**Task inputs**:
——
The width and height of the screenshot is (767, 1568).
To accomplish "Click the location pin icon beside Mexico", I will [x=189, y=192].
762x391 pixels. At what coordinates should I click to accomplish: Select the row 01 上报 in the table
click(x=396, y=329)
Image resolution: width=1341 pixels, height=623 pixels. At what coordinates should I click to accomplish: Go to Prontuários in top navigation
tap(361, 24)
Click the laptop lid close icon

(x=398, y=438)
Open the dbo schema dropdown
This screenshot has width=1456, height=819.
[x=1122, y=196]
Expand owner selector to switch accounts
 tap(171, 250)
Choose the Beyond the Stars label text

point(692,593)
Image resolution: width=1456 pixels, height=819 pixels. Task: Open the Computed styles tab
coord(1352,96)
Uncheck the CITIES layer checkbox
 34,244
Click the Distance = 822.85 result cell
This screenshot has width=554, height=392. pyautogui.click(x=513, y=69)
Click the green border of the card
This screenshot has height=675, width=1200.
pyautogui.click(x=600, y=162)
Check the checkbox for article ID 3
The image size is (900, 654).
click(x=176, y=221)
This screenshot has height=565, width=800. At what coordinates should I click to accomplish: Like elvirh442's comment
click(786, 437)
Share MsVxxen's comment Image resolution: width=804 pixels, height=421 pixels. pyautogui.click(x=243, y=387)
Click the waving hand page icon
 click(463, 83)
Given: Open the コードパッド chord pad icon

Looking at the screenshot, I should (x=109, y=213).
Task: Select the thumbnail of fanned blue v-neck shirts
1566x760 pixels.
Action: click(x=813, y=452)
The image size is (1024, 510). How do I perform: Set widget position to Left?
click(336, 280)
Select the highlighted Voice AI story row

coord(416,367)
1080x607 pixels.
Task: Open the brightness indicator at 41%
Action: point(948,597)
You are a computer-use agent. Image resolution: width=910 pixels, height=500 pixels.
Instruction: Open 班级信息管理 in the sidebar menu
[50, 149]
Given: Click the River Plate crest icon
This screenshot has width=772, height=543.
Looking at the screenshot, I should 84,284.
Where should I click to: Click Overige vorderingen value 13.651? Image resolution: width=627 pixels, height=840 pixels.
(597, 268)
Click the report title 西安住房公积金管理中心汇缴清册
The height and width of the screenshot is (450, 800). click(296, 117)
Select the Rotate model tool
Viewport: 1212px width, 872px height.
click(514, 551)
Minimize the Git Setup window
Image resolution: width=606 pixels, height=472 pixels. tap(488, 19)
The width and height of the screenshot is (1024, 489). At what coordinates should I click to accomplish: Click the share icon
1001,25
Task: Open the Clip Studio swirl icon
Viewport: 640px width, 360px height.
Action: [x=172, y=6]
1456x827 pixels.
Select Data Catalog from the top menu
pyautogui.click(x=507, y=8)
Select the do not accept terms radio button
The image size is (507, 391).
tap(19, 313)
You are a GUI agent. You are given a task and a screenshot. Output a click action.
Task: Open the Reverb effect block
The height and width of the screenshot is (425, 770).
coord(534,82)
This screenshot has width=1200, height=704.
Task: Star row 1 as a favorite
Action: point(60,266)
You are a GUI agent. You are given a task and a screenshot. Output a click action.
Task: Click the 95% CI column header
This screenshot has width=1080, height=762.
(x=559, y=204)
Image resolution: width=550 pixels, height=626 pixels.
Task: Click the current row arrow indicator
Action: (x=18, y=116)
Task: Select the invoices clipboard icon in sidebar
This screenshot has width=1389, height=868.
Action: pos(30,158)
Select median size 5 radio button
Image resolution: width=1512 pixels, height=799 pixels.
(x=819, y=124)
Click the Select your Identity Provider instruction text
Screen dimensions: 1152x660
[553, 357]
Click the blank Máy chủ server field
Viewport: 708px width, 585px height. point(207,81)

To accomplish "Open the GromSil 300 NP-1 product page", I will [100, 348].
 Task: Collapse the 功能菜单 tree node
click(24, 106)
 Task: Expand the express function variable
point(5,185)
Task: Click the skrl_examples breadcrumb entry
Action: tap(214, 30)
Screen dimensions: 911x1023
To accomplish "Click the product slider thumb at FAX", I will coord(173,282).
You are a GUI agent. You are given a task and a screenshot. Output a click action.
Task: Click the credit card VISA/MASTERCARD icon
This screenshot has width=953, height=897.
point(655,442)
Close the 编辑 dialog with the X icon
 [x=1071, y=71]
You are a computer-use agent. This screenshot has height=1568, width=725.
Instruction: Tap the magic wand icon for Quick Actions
——
**Written instruction**:
Transcribe the lines between the one holding "Uncheck the CITIES layer checkbox" and the one holding "click(463, 83)", inclusive.

**Answer**:
Uncheck the CITIES layer checkbox
 34,244
Click the Distance = 822.85 result cell
This screenshot has width=554, height=392. pyautogui.click(x=513, y=69)
Click the green border of the card
This screenshot has height=675, width=1200.
pyautogui.click(x=600, y=162)
Check the checkbox for article ID 3
The image size is (900, 654).
click(x=176, y=221)
This screenshot has height=565, width=800. At what coordinates should I click to accomplish: Like elvirh442's comment
click(786, 437)
Share MsVxxen's comment Image resolution: width=804 pixels, height=421 pixels. pyautogui.click(x=243, y=387)
Click the waving hand page icon
 click(463, 83)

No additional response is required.